>>

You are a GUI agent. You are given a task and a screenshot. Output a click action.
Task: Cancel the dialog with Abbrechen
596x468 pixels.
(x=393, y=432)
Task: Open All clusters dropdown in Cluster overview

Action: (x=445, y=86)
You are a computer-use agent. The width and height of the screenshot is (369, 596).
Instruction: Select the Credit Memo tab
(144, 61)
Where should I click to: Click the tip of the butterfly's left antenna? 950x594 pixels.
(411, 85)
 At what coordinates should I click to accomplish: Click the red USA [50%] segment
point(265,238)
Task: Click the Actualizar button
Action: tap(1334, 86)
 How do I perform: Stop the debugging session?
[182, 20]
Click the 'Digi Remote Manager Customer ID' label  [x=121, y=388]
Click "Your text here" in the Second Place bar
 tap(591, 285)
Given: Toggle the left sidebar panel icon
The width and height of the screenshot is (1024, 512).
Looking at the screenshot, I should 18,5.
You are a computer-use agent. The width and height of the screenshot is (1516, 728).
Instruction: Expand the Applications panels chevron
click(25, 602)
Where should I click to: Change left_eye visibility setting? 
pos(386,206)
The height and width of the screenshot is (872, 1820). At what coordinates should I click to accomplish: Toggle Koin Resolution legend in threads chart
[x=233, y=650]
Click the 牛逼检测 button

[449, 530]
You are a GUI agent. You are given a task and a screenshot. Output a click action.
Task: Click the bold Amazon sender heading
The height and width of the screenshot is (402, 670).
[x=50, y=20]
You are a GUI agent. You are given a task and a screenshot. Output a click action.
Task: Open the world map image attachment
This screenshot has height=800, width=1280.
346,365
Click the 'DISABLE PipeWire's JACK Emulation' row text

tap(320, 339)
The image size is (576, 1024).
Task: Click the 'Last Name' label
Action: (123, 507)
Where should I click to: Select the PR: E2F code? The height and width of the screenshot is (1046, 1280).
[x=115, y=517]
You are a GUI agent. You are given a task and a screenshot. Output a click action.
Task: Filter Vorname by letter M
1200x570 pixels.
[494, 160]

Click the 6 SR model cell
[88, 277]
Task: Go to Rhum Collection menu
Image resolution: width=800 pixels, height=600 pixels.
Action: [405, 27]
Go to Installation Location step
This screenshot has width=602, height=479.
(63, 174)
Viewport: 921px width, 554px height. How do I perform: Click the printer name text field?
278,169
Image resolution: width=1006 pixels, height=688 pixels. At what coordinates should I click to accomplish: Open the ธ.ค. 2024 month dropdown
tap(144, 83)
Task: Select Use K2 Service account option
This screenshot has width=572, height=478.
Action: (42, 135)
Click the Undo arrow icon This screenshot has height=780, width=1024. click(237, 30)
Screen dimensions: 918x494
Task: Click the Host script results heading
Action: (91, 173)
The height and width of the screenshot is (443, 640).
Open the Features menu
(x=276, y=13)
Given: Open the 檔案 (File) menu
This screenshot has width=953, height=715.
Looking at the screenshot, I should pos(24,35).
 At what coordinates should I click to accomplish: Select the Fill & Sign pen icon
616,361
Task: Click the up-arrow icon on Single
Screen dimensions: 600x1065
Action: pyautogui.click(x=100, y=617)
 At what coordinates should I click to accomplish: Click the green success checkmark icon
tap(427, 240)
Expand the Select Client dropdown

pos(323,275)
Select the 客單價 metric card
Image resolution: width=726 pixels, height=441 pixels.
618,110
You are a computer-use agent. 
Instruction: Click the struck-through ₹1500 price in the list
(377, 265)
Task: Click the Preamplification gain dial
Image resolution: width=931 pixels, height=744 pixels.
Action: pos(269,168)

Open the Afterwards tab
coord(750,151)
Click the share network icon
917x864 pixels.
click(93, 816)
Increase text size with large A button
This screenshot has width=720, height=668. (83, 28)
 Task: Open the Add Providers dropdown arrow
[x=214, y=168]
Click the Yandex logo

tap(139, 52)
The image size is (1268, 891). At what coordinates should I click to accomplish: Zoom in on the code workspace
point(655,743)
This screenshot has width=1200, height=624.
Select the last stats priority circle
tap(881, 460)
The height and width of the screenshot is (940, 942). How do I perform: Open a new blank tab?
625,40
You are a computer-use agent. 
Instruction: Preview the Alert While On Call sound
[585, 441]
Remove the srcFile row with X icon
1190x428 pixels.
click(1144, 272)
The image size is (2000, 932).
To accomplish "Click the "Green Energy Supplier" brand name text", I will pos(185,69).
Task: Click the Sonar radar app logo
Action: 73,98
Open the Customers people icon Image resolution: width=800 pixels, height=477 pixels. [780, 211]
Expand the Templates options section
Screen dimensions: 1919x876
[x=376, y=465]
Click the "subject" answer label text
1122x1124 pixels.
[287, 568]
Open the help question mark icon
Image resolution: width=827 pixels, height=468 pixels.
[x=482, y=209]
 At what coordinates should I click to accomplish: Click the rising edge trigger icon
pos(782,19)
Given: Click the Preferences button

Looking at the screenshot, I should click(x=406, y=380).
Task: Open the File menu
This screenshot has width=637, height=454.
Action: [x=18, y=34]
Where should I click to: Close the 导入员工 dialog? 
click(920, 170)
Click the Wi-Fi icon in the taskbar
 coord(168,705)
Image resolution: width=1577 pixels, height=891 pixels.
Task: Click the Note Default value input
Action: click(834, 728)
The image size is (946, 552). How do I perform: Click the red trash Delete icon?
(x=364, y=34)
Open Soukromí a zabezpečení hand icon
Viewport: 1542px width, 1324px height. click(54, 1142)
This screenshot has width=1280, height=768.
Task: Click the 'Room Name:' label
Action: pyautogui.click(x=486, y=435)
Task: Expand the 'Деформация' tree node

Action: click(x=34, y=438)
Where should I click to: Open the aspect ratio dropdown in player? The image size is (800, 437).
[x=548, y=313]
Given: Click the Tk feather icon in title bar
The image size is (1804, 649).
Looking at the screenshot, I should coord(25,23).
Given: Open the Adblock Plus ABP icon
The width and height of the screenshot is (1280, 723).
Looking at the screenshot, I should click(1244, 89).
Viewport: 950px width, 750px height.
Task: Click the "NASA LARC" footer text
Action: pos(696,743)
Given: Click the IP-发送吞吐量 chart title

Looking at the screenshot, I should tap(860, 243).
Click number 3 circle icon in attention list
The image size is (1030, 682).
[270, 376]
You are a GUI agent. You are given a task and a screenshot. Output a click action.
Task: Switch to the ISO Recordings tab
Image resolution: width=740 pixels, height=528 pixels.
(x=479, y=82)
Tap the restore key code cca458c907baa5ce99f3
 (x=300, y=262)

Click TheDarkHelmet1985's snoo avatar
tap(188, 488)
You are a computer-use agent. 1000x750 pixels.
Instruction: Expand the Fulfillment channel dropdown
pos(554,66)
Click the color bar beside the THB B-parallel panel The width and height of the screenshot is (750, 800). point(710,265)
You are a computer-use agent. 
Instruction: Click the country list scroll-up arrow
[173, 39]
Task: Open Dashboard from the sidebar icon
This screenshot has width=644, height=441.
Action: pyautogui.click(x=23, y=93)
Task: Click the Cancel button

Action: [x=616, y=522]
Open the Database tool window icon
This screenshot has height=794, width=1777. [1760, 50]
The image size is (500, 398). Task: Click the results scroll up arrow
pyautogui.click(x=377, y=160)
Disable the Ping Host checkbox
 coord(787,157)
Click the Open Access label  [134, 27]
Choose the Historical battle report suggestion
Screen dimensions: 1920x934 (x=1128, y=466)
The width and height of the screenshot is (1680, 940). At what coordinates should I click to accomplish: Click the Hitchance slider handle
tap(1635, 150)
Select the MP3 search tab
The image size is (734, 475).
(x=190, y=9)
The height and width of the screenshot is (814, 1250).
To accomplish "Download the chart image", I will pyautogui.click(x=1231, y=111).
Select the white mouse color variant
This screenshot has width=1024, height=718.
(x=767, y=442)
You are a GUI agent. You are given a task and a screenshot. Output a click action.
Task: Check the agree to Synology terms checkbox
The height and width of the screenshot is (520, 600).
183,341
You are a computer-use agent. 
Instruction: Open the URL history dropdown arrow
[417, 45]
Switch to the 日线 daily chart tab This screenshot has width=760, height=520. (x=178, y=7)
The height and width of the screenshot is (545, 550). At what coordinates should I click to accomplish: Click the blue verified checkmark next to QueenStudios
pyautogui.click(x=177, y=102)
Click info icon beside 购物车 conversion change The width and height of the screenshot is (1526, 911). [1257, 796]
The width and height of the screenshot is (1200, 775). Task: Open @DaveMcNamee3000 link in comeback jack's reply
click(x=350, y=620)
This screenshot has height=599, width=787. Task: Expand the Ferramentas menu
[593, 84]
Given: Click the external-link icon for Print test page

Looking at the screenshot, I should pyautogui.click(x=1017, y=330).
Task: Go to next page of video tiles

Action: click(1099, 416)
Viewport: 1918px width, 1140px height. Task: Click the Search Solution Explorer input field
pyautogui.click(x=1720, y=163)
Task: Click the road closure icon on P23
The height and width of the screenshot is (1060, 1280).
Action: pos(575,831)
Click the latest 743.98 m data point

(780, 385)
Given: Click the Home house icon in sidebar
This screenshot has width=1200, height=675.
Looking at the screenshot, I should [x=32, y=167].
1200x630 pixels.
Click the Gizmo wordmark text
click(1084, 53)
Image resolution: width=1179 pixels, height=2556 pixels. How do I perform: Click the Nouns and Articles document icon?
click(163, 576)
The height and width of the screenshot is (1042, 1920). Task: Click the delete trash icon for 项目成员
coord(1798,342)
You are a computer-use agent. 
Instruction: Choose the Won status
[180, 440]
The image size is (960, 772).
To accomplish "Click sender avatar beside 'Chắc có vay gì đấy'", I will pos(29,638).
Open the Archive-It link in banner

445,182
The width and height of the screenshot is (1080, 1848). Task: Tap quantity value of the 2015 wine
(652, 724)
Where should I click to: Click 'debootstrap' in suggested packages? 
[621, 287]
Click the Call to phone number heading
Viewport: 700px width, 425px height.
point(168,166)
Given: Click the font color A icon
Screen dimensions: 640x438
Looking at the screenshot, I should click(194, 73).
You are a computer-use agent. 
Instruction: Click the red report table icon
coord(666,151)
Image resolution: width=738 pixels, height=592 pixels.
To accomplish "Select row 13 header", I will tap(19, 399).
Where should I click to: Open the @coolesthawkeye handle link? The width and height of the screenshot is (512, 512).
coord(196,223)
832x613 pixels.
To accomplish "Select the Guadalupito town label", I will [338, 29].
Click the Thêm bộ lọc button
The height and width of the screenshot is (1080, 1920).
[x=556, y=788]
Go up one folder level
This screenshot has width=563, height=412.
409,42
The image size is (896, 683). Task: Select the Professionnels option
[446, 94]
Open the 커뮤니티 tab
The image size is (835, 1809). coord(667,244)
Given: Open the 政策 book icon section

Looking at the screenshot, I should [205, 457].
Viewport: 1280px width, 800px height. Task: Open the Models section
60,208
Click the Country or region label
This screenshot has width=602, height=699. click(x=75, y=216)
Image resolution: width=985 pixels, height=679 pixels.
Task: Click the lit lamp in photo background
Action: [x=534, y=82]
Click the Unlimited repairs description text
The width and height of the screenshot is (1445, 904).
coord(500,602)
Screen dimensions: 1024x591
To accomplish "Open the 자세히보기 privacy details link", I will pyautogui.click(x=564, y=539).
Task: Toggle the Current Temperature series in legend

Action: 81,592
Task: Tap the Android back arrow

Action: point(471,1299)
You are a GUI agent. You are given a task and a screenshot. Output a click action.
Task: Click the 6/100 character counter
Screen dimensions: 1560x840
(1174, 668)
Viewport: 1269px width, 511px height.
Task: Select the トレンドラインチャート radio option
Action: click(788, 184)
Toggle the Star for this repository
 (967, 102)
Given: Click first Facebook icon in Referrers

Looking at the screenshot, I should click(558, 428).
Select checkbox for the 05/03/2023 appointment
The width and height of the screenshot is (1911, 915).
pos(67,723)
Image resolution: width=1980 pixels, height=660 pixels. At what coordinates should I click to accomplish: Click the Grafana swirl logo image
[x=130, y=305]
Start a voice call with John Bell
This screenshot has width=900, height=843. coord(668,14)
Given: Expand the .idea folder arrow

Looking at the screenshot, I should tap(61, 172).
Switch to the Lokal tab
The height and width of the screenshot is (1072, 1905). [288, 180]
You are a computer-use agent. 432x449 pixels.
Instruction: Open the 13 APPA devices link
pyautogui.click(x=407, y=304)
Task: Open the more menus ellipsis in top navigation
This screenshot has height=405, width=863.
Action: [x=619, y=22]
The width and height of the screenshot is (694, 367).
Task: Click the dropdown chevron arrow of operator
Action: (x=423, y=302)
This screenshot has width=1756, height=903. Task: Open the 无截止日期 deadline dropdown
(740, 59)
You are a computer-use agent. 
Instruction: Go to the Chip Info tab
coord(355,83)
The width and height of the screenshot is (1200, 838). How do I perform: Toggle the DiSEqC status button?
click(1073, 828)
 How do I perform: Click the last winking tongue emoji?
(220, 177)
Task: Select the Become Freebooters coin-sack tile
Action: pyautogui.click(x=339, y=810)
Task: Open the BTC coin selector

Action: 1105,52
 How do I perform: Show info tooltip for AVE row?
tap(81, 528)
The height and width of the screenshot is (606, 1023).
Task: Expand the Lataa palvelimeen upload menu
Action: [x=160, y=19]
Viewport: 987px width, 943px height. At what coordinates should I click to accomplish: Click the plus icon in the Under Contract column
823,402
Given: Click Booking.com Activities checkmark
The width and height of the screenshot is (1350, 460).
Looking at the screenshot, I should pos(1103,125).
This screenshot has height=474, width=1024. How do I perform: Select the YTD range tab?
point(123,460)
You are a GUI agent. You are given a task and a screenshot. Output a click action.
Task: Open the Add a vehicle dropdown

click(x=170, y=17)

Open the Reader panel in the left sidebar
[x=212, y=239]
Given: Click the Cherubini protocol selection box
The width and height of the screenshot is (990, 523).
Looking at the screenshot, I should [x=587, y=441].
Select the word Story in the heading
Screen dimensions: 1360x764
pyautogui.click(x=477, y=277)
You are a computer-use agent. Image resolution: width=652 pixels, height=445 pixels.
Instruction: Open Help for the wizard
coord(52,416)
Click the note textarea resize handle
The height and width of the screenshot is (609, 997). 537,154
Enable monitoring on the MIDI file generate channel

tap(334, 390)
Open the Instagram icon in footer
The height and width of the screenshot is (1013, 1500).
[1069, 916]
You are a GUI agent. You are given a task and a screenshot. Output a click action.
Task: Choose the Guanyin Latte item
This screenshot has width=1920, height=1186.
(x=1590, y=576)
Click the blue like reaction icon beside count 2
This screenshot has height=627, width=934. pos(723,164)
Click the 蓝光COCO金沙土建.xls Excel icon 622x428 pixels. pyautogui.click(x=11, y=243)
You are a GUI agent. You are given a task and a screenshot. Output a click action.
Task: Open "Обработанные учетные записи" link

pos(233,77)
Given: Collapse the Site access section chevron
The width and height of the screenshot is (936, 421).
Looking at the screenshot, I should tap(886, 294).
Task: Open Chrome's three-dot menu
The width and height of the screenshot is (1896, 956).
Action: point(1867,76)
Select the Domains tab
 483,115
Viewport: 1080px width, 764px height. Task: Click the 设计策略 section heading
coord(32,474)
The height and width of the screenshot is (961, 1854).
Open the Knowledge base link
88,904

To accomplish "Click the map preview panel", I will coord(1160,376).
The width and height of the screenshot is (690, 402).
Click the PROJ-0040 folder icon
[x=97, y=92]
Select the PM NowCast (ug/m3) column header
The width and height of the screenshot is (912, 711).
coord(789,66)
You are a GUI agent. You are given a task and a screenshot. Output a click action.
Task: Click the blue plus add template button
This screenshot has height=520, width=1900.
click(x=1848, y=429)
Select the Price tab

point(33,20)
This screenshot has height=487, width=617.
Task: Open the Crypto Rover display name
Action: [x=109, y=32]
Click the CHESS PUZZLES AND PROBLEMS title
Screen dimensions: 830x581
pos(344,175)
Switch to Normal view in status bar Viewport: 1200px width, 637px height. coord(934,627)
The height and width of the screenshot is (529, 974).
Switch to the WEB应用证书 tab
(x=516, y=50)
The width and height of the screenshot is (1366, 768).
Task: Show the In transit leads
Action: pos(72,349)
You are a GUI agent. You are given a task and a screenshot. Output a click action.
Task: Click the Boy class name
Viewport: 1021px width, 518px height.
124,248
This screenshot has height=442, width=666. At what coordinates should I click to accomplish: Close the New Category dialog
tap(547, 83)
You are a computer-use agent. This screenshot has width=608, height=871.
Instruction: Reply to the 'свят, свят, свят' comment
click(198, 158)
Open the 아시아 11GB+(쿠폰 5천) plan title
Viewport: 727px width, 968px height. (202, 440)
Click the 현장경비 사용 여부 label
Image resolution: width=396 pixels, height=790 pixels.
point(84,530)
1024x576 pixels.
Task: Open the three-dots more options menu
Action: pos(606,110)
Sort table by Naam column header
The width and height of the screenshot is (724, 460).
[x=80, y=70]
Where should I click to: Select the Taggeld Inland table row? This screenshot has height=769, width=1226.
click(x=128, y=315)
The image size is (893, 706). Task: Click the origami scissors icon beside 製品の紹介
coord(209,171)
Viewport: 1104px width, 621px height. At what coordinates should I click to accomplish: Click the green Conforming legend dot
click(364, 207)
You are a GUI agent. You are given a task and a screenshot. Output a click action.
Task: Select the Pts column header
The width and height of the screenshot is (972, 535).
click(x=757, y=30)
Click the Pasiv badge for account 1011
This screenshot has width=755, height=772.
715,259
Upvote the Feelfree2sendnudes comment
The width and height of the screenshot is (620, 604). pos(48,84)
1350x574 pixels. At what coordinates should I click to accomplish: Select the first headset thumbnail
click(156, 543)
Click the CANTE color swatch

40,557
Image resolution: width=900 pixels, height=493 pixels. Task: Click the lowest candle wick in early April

<<

* [TASK TO COMPLETE]: Go through the entries above, and wherever a line holds the word "sender", copy that line.

* [OUTPUT OF THE TASK]:
Task: Click the bold Amazon sender heading
To accomplish "Click sender avatar beside 'Chắc có vay gì đấy'", I will pos(29,638).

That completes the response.